RIM’s BlackBerrys are known as many things but have not been generally thought of as entertainment devices. Well that hasn’t stopped Hunter Point Ventures, a shell company, from suing RIM for infringing a patent for a music playlist.

A complaint was filed in Wisconsin, and Seattle-based Hunter Point Ventures claims that RIM’s handsets violate its “method for musical playlist selection in a portable audio device.” The “invention” in question is US Patent 7667123. Executives at a company called Interactive Objects applied for the patent in 2001, and have since transferred it to the shell company.

Here is an excerpt from the patent:

A portable audio playing device implements a jukebox manager function to permit the simple generation of musical playlists and the alteration or editing of existing playlists. Data, such as MPEG-3 data or other conventional audio format data, may be readily downloaded into the system for storage in a solid state memory or in a spinning media device. The audio tracks are associated with one or more metatags that are used to describe the content of each track. The metatags and associated audio tracks are stored in a data structure that may be implemented as a database or other convenient data structure that readily permits searching by user-specified search terms. The user generates a new playlist by selecting one or more metatags corresponding to the desired musical tracks. The system queries the data structure using the userspecified metatags and automatically generates a playlist containing one or more audio tracks whose metatags correspond to the user-specified metatags.

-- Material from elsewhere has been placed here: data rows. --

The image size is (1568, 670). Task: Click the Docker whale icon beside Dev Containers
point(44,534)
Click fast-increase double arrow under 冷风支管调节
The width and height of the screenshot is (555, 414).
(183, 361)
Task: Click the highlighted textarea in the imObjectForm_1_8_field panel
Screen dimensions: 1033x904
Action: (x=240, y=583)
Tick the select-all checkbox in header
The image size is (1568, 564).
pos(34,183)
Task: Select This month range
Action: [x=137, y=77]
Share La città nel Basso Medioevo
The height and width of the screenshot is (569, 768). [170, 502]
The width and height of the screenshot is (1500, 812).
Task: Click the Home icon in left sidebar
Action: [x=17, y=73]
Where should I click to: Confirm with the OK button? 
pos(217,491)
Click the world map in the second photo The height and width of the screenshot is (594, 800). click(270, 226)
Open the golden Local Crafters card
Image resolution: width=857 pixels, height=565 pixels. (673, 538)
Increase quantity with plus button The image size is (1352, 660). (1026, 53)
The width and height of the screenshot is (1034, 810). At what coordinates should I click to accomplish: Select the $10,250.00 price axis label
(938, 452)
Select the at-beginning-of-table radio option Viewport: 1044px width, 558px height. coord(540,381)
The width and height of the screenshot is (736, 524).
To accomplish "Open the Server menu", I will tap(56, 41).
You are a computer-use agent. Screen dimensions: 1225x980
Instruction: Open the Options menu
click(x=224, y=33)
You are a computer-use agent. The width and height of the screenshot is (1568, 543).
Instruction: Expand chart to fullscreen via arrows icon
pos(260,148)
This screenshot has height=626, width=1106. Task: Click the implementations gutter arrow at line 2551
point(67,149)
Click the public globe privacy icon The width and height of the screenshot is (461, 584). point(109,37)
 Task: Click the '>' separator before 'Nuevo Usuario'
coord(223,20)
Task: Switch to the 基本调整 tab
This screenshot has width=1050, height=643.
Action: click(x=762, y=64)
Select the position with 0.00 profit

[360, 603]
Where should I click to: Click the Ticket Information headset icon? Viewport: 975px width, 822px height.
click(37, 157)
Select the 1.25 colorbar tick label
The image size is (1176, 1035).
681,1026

Alternatively, the system may perform the same query and simply generate a results list that will allow the user to manually specify which of the audio tracks identified by the search process will be added to the newly created playlist. The system also permits the simple editing of existing playlists. New audio tracks may be added in the manner described above using metatags for searching or maybe manually added from the list of stored audio tracks. The system readily supports different audio formats and different playlist types.

Playlists as we know, allow users to create a personal list of songs, and are common features of smart phones and generally every music player. Last year, a different shell company used another playlist patent to sue Apple and Amazon.

In recent years, there seems to have been a rise in shell companies that don’t actually make anything but sue companies that do, a practice known as trolling.